(This is the eighth post in a series on wisdom from baseball co-written with Mark Stanifer.)
It’s a movie line. It’s funny. It’s memorable. But it’s not accurate.
We may try to maintain an “it’s only a game” mentality in our recreational endeavors. But like it or not, our passions have a way of seeping out. Positive and negative, character and opinions, warts and all.
In the 1992 movie, A League of Their Own, actor Tom Hanks plays character Jimmy Dugan. Dugan is a washed-up former ball player, who’s now a drunk managing a women’s baseball team. Not exactly how he thought his life would turn out. Dugan didn’t want his players showing any emotion that wasn’t related to the game.
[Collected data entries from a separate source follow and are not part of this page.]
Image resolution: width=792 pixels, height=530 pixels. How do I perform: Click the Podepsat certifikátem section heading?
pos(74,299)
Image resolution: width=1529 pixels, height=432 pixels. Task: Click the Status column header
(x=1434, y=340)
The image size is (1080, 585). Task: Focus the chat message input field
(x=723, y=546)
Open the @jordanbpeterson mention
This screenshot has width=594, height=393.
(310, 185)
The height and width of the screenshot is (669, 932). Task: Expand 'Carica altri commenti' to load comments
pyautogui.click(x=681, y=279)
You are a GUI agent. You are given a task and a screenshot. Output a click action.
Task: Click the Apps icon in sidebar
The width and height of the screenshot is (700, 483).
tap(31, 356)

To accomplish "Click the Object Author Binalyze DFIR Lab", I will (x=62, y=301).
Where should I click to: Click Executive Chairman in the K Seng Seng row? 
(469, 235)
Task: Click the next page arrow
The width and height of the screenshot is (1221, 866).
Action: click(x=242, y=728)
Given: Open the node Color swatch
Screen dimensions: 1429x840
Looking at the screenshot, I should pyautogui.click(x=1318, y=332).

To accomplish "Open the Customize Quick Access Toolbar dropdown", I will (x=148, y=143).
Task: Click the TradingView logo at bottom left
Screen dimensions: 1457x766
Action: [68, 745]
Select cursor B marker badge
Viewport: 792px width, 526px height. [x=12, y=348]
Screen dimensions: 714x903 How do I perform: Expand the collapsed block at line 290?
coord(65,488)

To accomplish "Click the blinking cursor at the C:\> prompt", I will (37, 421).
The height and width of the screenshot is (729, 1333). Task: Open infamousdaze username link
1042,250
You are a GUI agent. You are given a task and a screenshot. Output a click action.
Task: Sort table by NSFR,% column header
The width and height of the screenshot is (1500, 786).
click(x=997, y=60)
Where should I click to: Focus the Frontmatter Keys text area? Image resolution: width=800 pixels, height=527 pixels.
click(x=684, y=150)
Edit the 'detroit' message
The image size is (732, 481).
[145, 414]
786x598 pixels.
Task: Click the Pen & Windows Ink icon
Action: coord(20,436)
He didn’t care about his player’s personal lives. He wasn’t interested in contributing to their lives off the field. Why? Largely because he wasn’t managing his own life off the field very well. Here’s the truth: You can’t lead, manage, or contribute well to a team when you aren’t managing yourself well.
Suppressing your emotions isn’t managing yourself well. Crying along with other forms of expression is our body’s relief mechanism. Hurt or joy. Confusion or celebration. Frustration or praise. Disappointment or worship. Doubt it? Watch the World Series. Guaranteed there will be tears from these men, both the winners and the losers, once the final game has been played.
With my best Hanks impression I’ll say this, “Get over it. Crying is a good thing. Go ahead. Let it out. It’s part of life. Your teammates will thank you. And mostly, so will you.”